Give back each entry unchanged, minus pictures.

[Stored items]
[Start of Attachment]

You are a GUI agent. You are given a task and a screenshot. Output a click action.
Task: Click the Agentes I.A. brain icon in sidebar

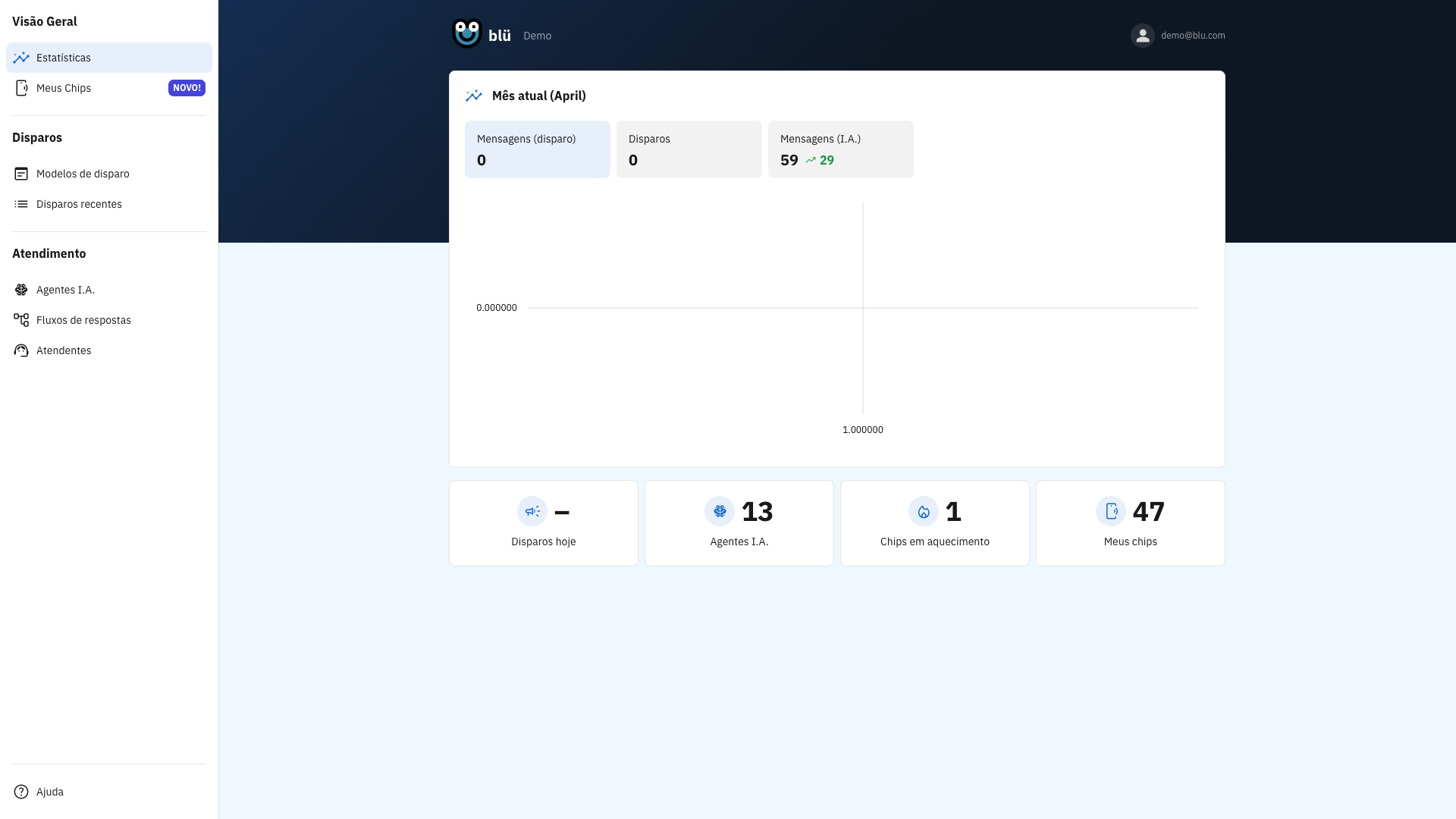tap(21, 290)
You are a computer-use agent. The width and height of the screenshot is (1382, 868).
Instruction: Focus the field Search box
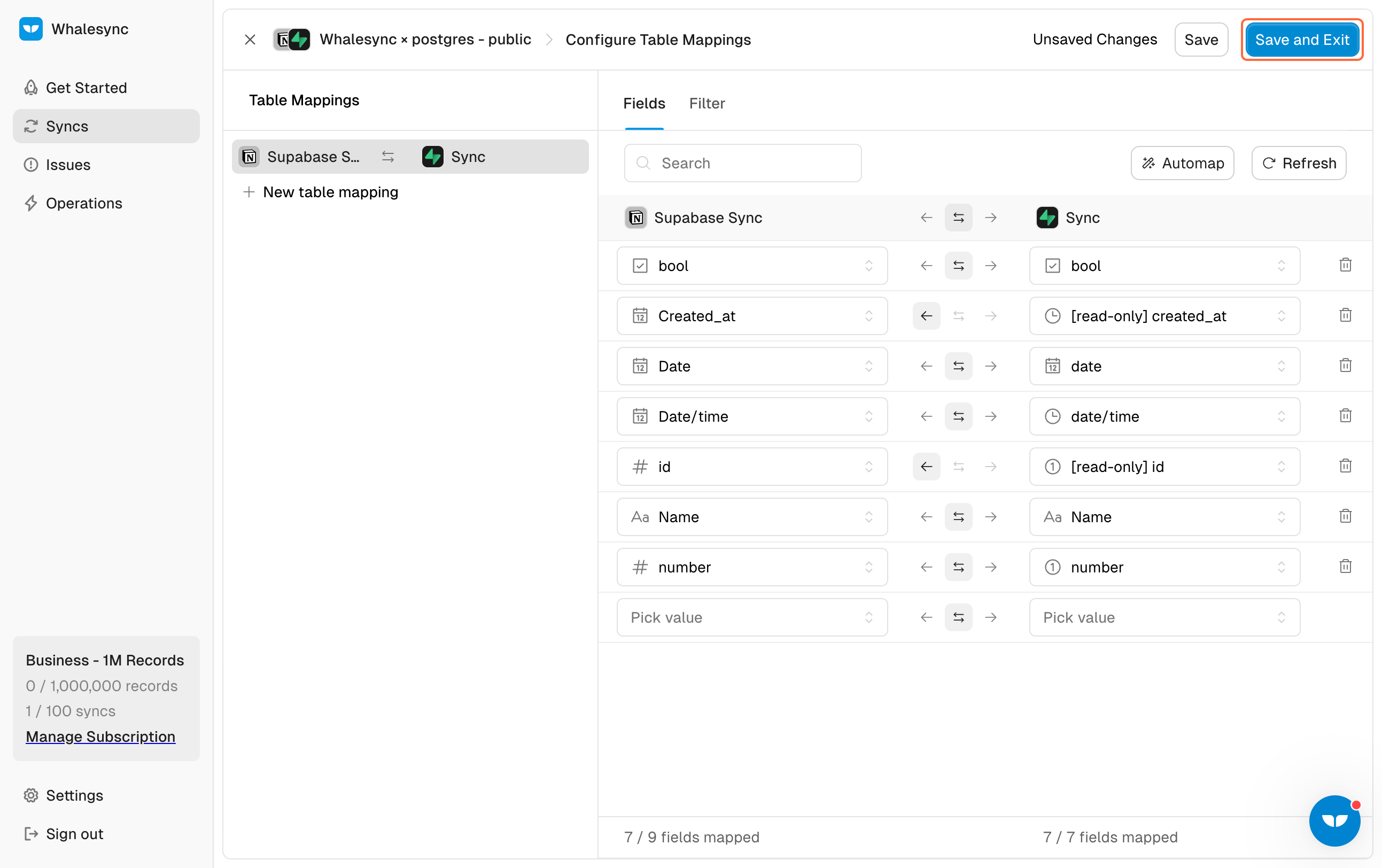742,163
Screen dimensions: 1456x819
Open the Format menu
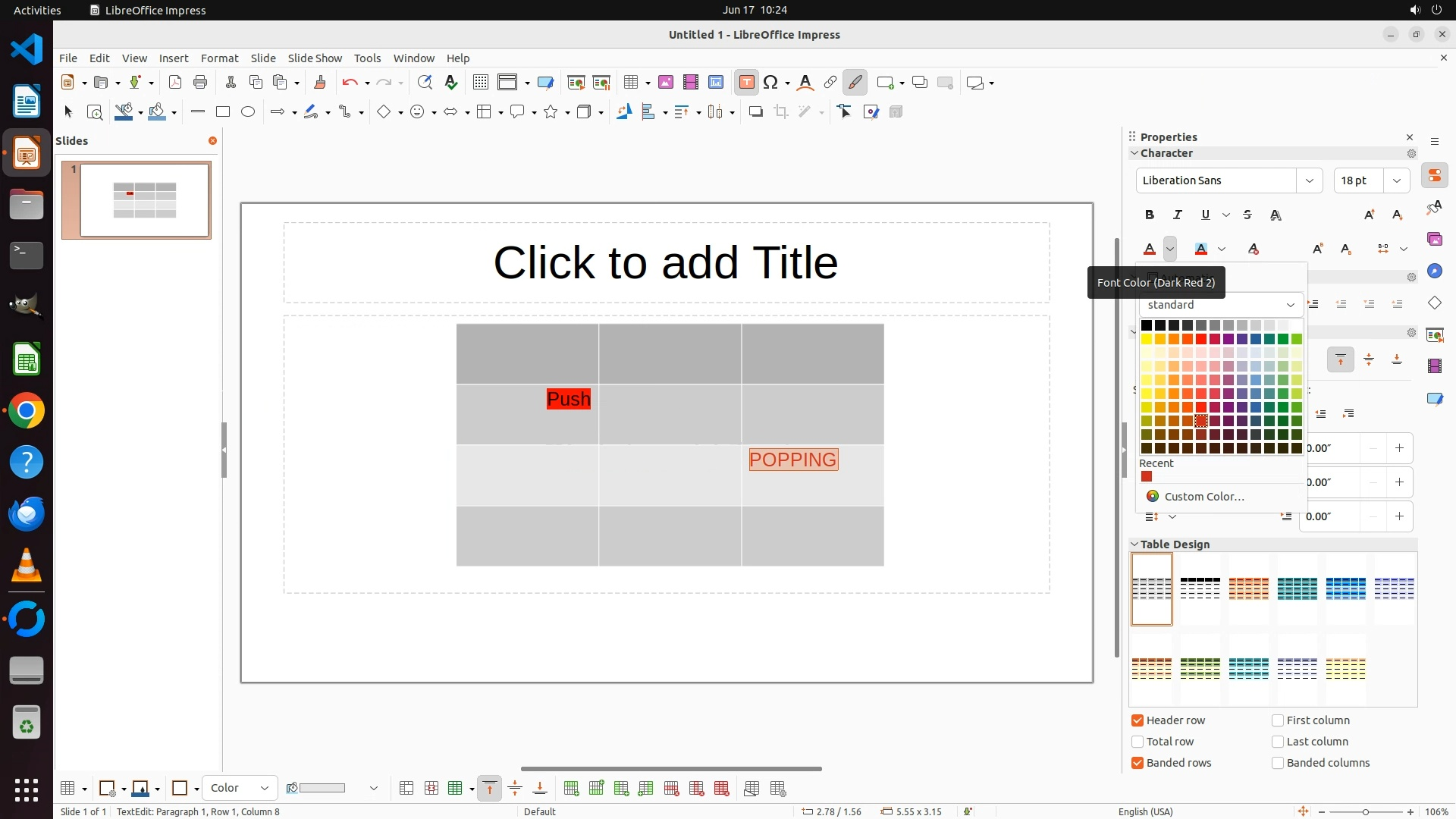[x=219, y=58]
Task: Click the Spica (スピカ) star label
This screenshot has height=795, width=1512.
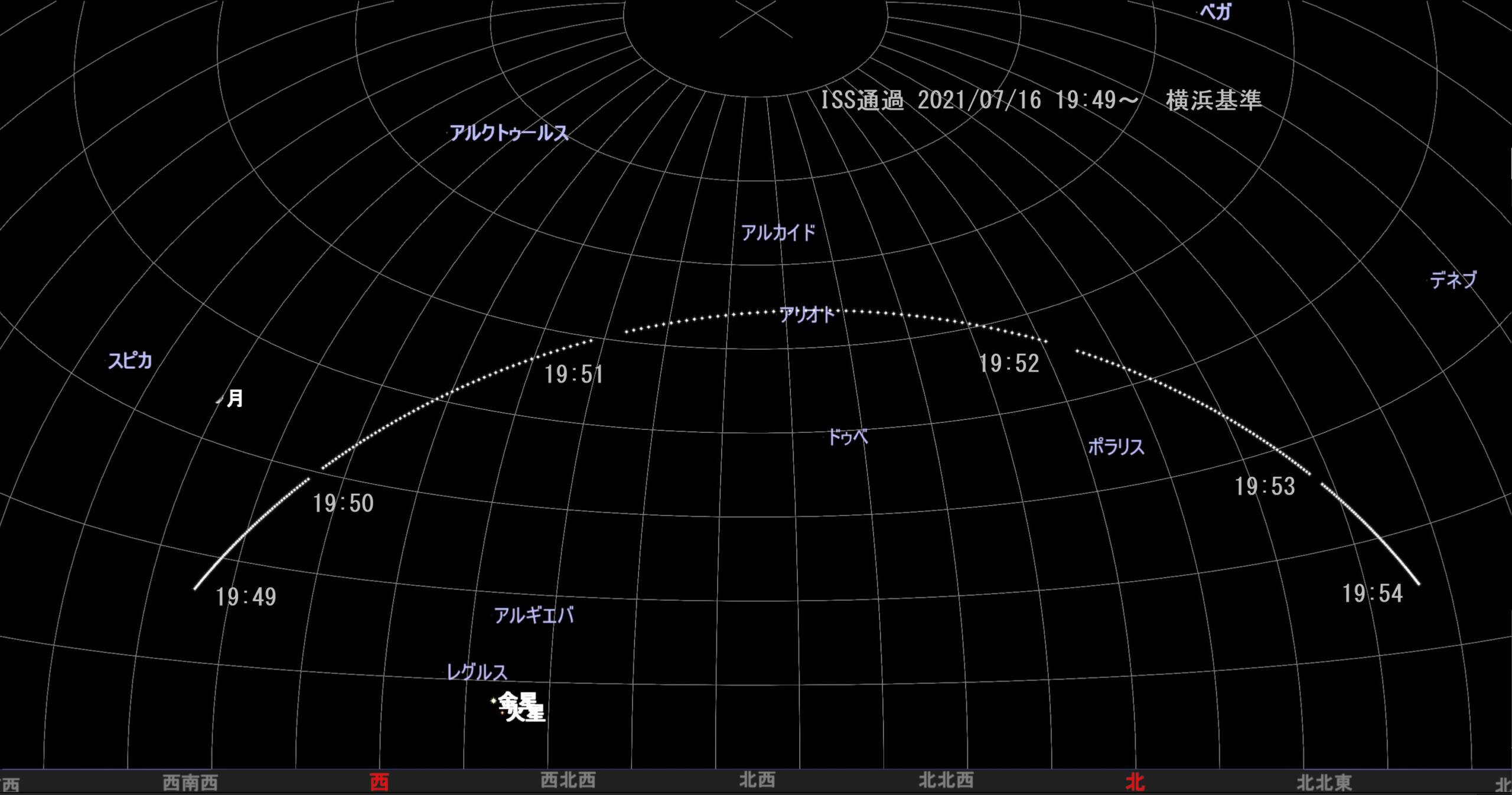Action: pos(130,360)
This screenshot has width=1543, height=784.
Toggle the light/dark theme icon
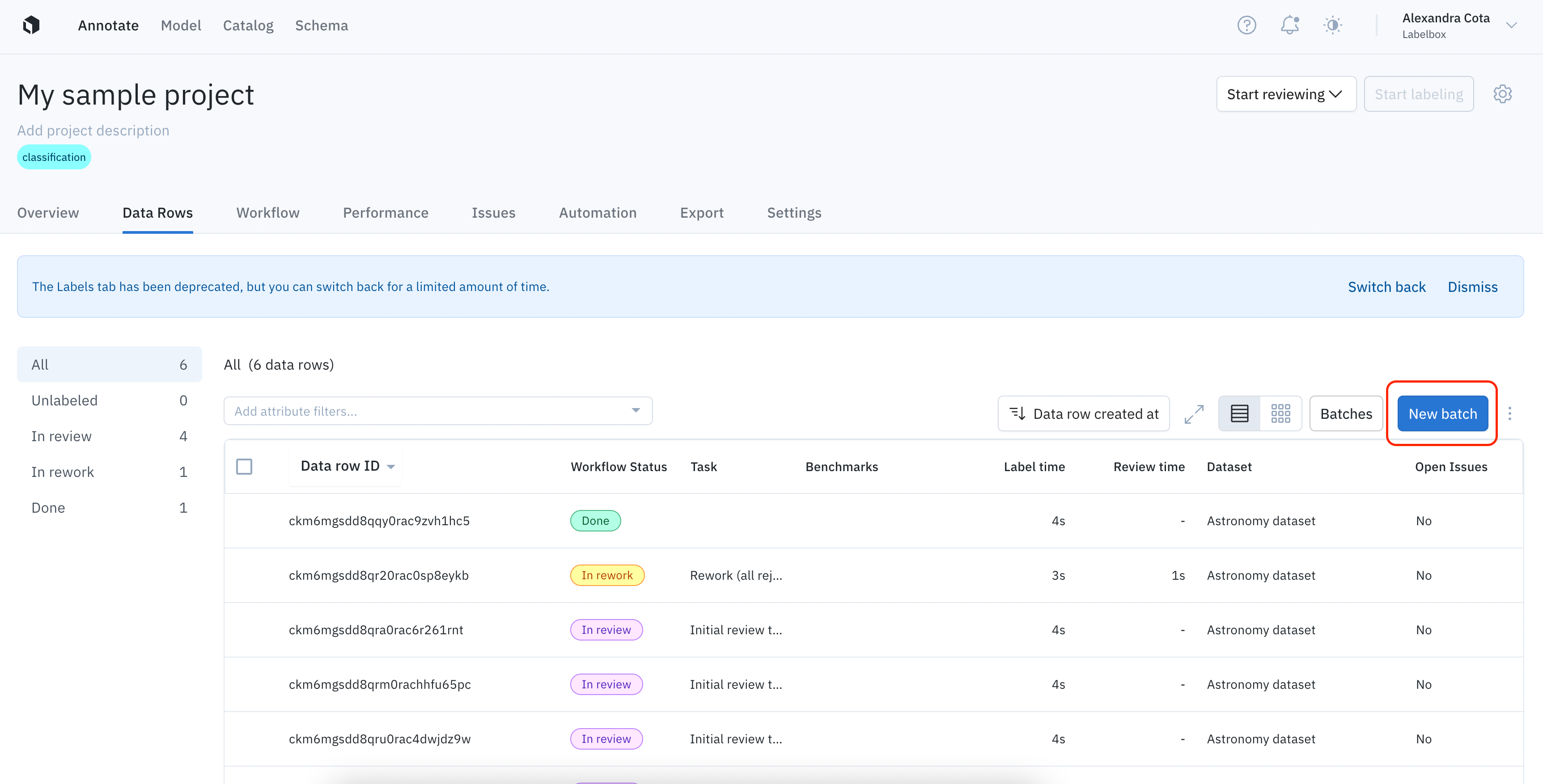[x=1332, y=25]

[End of Attachment]

* [Answer to the exercise]:
You are a GUI agent. You are given a task and a screenshot. Output a click action.
Task: Click the Agentes I.A. brain icon in sidebar

tap(21, 290)
You are a computer-use agent. The width and height of the screenshot is (1382, 868).
Instruction: Focus the field Search box
742,163
Screen dimensions: 1456x819
Open the Format menu
[x=219, y=58]
Task: Click the Spica (スピカ) star label
This screenshot has height=795, width=1512.
Action: pos(130,360)
This screenshot has width=1543, height=784.
Toggle the light/dark theme icon
[x=1332, y=25]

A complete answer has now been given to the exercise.